▸ **ASSIGNED TASK**
When "computer" occurs in a line of the material, copy that line.

▸ **DATA IN THIS EXERCISE**
_ _ _
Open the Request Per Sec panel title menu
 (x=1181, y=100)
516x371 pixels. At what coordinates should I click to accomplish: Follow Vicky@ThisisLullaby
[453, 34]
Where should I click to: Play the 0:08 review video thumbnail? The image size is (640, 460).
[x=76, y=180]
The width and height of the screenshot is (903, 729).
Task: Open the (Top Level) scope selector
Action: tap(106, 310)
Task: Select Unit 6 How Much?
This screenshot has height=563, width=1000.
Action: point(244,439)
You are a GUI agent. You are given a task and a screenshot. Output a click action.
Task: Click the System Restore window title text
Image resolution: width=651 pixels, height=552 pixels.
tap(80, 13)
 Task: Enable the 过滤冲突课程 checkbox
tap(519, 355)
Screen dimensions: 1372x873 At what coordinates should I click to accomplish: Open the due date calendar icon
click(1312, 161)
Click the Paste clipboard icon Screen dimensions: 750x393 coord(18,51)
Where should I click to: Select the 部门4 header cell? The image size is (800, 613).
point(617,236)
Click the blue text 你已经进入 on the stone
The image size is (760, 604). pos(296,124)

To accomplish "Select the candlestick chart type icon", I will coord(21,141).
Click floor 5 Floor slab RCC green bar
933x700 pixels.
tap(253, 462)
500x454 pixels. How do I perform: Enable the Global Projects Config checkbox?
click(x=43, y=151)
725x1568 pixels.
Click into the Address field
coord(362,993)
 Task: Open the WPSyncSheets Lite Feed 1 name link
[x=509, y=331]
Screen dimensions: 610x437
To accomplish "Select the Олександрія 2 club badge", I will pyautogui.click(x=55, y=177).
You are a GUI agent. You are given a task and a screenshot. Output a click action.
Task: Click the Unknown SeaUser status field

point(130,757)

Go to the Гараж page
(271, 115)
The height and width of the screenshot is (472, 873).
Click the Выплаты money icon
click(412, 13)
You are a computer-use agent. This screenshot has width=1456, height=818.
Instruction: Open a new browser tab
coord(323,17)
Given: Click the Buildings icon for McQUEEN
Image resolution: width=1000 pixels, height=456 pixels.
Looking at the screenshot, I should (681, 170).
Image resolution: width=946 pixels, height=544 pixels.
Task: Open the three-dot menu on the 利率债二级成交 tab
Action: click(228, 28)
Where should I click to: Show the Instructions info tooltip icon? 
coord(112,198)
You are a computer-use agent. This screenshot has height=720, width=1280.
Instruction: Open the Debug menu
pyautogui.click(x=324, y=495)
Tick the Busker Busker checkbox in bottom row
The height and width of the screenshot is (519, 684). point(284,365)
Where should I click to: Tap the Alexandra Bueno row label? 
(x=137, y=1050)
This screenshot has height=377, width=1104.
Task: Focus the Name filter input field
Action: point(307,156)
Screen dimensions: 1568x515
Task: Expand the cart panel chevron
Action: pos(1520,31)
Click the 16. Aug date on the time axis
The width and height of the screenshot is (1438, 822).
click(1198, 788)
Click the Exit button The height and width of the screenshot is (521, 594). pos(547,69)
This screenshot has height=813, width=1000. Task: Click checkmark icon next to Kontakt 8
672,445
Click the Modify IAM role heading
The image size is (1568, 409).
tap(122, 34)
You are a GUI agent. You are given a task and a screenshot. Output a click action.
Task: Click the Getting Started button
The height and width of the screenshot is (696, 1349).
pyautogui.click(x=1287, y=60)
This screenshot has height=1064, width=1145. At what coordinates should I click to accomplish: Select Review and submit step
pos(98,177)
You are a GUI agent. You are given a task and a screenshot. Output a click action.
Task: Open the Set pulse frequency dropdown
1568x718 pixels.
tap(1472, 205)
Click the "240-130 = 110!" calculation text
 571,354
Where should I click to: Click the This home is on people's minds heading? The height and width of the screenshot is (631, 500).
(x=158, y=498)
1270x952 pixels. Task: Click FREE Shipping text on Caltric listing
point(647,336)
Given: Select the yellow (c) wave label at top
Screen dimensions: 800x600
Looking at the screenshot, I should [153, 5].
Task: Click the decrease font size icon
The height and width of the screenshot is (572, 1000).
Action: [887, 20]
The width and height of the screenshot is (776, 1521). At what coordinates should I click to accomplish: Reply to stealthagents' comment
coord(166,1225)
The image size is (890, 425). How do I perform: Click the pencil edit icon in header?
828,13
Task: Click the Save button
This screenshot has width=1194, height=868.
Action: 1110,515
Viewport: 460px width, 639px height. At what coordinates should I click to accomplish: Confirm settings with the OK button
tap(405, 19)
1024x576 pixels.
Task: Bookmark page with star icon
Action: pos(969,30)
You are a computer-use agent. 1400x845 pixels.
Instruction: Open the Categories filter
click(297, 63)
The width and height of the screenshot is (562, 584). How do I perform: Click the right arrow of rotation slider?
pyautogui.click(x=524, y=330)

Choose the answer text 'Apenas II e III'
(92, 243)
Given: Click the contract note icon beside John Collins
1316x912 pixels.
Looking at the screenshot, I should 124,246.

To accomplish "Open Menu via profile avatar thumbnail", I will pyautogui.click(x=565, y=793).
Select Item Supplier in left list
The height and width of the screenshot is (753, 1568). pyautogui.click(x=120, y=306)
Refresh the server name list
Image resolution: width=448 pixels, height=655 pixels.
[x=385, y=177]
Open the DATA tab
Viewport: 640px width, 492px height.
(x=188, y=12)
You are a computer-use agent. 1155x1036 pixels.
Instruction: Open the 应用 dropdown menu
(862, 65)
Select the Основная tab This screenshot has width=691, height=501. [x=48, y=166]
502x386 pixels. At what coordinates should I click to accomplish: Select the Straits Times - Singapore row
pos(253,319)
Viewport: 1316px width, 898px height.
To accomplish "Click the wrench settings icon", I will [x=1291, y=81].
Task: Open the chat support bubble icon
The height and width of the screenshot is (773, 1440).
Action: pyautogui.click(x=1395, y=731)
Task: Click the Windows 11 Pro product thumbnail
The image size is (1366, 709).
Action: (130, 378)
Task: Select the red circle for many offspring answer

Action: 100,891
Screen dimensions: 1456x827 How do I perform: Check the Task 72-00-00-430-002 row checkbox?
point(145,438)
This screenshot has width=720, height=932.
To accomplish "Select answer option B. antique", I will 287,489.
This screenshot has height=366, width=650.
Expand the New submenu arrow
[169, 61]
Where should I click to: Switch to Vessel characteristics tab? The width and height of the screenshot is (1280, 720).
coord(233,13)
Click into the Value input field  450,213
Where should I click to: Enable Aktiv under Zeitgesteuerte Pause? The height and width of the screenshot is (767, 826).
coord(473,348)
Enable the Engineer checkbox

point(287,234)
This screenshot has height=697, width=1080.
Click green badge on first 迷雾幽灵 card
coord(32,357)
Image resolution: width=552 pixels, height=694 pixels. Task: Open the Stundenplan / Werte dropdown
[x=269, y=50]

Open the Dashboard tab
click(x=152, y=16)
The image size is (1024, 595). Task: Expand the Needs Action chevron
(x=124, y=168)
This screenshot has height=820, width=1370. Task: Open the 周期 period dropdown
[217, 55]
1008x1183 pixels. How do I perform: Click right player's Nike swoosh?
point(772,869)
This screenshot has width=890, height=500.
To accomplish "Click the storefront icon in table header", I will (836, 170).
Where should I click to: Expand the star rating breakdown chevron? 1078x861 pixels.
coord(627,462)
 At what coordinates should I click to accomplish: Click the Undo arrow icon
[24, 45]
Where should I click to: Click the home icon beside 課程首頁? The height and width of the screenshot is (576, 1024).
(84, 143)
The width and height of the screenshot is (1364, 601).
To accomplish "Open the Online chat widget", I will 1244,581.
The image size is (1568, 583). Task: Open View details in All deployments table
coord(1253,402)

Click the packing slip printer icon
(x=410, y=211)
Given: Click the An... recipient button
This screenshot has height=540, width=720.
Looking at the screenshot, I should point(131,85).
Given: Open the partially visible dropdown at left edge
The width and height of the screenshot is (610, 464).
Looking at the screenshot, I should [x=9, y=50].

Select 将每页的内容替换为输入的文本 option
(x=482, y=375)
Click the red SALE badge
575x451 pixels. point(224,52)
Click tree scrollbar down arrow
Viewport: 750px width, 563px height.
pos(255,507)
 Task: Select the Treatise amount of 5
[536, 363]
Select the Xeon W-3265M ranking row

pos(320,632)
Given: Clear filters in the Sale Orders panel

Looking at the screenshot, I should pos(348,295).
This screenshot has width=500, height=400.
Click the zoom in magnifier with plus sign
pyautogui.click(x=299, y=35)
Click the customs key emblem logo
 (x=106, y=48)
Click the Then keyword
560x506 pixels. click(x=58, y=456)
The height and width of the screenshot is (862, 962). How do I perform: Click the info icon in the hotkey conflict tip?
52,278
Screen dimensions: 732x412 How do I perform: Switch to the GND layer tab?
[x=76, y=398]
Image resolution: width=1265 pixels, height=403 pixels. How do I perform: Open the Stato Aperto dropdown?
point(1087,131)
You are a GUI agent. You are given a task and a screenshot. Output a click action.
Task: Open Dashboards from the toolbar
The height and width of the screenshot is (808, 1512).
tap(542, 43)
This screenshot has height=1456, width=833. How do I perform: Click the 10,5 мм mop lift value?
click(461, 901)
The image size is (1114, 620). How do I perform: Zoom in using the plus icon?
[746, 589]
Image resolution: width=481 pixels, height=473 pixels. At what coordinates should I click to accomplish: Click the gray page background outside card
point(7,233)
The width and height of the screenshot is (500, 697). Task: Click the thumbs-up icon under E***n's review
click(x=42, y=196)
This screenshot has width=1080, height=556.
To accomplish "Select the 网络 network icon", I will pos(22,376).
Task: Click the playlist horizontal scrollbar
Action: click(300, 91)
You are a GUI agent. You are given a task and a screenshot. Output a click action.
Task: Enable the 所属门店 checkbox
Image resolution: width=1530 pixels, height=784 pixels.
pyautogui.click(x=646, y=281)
_ _ _
▸ **EXPECTED ANSWER**
You are a computer-use agent. This screenshot has width=1456, height=818.
You are a computer-use agent. This screenshot has height=720, width=1280.
You are a computer-use agent. 1400x845 pixels.
You are a computer-use agent. 1155x1036 pixels.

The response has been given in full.